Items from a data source

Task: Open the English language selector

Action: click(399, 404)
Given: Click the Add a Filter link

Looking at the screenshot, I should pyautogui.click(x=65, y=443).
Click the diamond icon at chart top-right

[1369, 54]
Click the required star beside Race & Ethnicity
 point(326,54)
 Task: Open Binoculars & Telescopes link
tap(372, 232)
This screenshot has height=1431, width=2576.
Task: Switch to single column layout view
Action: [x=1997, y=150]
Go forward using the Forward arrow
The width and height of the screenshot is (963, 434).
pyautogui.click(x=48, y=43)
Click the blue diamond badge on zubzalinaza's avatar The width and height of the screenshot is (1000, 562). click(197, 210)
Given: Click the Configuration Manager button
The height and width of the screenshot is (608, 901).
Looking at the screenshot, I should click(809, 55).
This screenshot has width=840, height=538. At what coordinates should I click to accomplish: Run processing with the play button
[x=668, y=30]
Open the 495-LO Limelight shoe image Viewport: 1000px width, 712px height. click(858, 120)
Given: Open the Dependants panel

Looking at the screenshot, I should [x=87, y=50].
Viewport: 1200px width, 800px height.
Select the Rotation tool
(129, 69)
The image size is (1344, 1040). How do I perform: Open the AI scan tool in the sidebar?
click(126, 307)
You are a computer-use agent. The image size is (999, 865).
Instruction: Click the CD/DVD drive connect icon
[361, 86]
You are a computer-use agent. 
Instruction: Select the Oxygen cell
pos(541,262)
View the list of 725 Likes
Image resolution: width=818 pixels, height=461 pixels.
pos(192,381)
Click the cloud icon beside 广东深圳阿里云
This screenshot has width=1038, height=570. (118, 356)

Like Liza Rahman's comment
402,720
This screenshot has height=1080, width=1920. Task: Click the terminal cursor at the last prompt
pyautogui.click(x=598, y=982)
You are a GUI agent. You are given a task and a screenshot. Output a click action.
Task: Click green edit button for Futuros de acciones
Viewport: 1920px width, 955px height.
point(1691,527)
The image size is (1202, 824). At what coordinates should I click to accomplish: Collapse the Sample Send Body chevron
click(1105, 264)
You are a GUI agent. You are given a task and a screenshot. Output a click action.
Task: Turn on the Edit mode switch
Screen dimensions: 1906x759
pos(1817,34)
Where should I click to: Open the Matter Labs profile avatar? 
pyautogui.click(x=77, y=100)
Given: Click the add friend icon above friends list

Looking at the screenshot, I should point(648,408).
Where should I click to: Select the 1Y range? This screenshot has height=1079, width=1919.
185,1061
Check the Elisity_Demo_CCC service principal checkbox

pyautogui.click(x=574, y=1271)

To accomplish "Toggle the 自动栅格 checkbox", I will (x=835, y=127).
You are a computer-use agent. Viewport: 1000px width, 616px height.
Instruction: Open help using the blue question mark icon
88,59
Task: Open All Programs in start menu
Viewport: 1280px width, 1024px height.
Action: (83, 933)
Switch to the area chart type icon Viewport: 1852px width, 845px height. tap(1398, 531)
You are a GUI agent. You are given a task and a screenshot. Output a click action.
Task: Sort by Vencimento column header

§ Task directions: Update the data above so that every occurrence of "Viewport" reads "Display", and reproduce all of it with nothing else altered.

§ The solution:
Task: Open the English language selector

Action: click(399, 404)
Given: Click the Add a Filter link

Looking at the screenshot, I should pyautogui.click(x=65, y=443).
Click the diamond icon at chart top-right

[1369, 54]
Click the required star beside Race & Ethnicity
 point(326,54)
 Task: Open Binoculars & Telescopes link
tap(372, 232)
This screenshot has height=1431, width=2576.
Task: Switch to single column layout view
Action: [x=1997, y=150]
Go forward using the Forward arrow
The width and height of the screenshot is (963, 434).
pyautogui.click(x=48, y=43)
Click the blue diamond badge on zubzalinaza's avatar The width and height of the screenshot is (1000, 562). click(197, 210)
Given: Click the Configuration Manager button
The height and width of the screenshot is (608, 901).
Looking at the screenshot, I should click(809, 55).
This screenshot has width=840, height=538. At what coordinates should I click to accomplish: Run processing with the play button
[x=668, y=30]
Open the 495-LO Limelight shoe image Display: 1000px width, 712px height. click(858, 120)
Given: Open the Dependants panel

Looking at the screenshot, I should [x=87, y=50].
Display: 1200px width, 800px height.
Select the Rotation tool
(129, 69)
The image size is (1344, 1040). How do I perform: Open the AI scan tool in the sidebar?
click(126, 307)
You are a computer-use agent. The image size is (999, 865).
Instruction: Click the CD/DVD drive connect icon
[361, 86]
You are a computer-use agent. 
Instruction: Select the Oxygen cell
pos(541,262)
View the list of 725 Likes
Image resolution: width=818 pixels, height=461 pixels.
pos(192,381)
Click the cloud icon beside 广东深圳阿里云
This screenshot has width=1038, height=570. (118, 356)

Like Liza Rahman's comment
402,720
This screenshot has height=1080, width=1920. Task: Click the terminal cursor at the last prompt
pyautogui.click(x=598, y=982)
You are a GUI agent. You are given a task and a screenshot. Output a click action.
Task: Click green edit button for Futuros de acciones
Display: 1920px width, 955px height.
point(1691,527)
The image size is (1202, 824). At what coordinates should I click to accomplish: Collapse the Sample Send Body chevron
click(1105, 264)
You are a GUI agent. You are given a task and a screenshot. Output a click action.
Task: Turn on the Edit mode switch
Screen dimensions: 1906x759
pos(1817,34)
Where should I click to: Open the Matter Labs profile avatar? 
pyautogui.click(x=77, y=100)
Given: Click the add friend icon above friends list

Looking at the screenshot, I should point(648,408).
Where should I click to: Select the 1Y range? This screenshot has height=1079, width=1919.
185,1061
Check the Elisity_Demo_CCC service principal checkbox

pyautogui.click(x=574, y=1271)

To accomplish "Toggle the 自动栅格 checkbox", I will (x=835, y=127).
You are a computer-use agent. Display: 1000px width, 616px height.
Instruction: Open help using the blue question mark icon
88,59
Task: Open All Programs in start menu
Display: 1280px width, 1024px height.
Action: (83, 933)
Switch to the area chart type icon Display: 1852px width, 845px height. tap(1398, 531)
You are a GUI agent. You are given a task and a screenshot. Output a click action.
Task: Sort by Vencimento column header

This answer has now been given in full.